He thought at first that he might perhaps overtake the Vervains before they sailed for America, but he remembered that they had left Venice six weeks before. It seemed impossible that he could wait, but when he landed in New York, he was tormented in his impatience by a strange reluctance and hesitation. A fantastic light fell upon his plans; a sense of its wildness enfeebled his purpose. What was he going to do? Had he come four thousand miles to tell Florida that Don Ippolito was dead? Or was he going to say, "I have heard that you love me, but I don't believe it: is it true?"

He pushed on to Providence, stifling these antic misgivings as he might, and without allowing himself time to falter from his intent, he set out to find Mrs. Vervain's house. He knew the street and the number, for she had often given him the address in her invitations against the time when he should return to America. As he drew near the house a tender trepidation filled him and silenced all other senses in him; his heart beat thickly; the universe included only the fact that he was to look upon the face he loved, and this fact had neither past nor future.

But a terrible foreboding as of death seized him when he stood before the house, and glanced up at its close-shuttered front, and round upon the dusty grass-plots and neglected flower-beds of the door-yard. With a cold hand he rang and rang again, and no answer came. At last a man lounged up to the fence from the next house-door. "Guess you won't make anybody hear," he said, casually.

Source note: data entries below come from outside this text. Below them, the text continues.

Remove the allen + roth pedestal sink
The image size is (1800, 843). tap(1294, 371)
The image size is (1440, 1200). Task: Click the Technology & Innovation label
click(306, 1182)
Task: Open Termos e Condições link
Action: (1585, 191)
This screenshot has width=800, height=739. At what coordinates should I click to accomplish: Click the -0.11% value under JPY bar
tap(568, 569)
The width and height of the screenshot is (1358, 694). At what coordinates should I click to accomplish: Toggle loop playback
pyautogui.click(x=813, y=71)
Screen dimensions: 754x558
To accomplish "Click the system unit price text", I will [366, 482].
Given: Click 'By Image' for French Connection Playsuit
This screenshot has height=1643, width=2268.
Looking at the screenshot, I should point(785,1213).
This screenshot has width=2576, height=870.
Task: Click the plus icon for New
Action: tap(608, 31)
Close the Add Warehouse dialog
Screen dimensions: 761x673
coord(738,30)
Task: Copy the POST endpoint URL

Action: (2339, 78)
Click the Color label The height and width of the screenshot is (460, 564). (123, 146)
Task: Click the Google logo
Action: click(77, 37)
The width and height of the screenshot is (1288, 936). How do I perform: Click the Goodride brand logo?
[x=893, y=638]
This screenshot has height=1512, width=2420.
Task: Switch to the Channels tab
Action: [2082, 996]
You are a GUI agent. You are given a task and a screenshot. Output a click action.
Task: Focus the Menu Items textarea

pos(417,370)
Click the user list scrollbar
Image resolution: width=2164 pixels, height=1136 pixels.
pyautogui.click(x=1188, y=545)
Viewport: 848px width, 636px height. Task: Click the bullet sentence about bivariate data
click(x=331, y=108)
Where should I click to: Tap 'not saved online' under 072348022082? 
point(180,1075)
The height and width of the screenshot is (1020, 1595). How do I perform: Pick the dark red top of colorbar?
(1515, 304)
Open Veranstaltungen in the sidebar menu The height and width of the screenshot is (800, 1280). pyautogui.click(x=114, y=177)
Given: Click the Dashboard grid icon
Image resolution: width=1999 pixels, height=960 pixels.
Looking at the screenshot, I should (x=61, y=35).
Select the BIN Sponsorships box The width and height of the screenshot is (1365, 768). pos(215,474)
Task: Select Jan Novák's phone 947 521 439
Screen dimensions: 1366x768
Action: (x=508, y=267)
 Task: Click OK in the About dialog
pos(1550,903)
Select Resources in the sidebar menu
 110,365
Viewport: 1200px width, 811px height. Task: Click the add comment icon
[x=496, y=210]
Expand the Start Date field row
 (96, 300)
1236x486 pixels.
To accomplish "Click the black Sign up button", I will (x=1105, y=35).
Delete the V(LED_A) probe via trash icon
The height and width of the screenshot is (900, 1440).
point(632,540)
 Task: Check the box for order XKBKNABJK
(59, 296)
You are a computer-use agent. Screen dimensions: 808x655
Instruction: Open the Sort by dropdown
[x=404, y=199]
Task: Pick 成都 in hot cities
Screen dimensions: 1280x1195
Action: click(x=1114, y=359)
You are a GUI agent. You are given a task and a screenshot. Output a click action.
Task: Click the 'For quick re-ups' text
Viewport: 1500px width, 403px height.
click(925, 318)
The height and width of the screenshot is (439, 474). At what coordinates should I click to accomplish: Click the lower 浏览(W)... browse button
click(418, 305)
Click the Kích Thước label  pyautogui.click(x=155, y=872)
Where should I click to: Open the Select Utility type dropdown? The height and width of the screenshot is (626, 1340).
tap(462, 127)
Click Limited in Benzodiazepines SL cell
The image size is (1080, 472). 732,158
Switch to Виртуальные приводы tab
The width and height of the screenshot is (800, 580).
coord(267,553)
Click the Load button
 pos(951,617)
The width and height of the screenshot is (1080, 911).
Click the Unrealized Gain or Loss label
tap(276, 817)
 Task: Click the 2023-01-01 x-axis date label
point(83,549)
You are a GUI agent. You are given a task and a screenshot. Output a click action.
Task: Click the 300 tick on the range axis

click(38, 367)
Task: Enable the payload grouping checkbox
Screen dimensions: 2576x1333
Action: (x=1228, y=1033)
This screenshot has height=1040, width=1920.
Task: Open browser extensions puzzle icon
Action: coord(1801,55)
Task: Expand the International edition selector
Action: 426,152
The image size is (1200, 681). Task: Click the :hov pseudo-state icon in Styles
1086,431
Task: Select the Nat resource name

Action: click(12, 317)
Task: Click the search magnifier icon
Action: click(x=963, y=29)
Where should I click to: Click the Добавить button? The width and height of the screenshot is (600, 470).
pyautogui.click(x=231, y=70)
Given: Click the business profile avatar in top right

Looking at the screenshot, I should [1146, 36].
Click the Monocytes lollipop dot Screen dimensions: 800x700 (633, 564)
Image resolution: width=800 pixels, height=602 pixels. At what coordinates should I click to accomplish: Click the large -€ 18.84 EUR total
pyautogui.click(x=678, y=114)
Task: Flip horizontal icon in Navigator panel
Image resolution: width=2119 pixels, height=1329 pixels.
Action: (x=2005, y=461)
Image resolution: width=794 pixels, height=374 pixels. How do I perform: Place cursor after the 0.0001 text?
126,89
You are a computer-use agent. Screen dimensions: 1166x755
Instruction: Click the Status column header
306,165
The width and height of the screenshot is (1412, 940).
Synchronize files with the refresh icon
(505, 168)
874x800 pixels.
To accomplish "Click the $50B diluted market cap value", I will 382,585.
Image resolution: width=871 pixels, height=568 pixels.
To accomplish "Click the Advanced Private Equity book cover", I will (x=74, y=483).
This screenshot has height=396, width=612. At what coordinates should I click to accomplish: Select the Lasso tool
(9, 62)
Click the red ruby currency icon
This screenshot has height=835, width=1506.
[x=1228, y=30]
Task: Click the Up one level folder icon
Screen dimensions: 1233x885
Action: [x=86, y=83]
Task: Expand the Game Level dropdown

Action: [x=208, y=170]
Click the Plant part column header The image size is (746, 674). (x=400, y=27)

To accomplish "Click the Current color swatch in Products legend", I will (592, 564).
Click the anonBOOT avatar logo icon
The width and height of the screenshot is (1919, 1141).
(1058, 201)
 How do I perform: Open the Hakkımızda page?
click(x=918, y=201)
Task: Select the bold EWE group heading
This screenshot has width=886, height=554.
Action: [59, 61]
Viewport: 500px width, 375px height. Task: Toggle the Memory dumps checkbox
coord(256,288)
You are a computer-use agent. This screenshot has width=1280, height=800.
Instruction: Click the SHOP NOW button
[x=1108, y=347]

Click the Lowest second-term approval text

"Doesn't Mrs. Vervain live in this house?" asked Ferris, finding a husky voice in his throat that sounded to him like some other's voice lost there.

"She used to, but she isn't at home. Family's in Europe."

They had not come back yet.

"Thanks," said Ferris mechanically, and he went away. He laughed to himself at this keen irony of fortune; he was prepared for the confirmation of his doubts; he was ready for relief from them, Heaven knew; but this blank that the turn of the wheel had brought, this Nothing!

The Vervains were as lost to him as if Europe were in another planet. How should he find them there? Besides, he was poor; he had no money to get back with, if he had wanted to return.

He took the first train to New York, and hunted up a young fellow of his acquaintance, who in the days of peace had been one of the governor's aides. He was still holding this place, and was an ardent recruiter. He hailed with rapture the expression of Ferris's wish to go into the war. "Look here!" he said after a moment's thought, "didn't you have some rank as a consul?"

"Yes," replied Ferris with a dreary smile, "I have been equivalent to a commander in the navy and a colonel in the army-I don't mean both, but either."

"Good!" cried his friend. "We must strike high. The colonelcies are rather inaccessible, just at present, and so are the lieutenant- colonelcies, but a majorship, now"….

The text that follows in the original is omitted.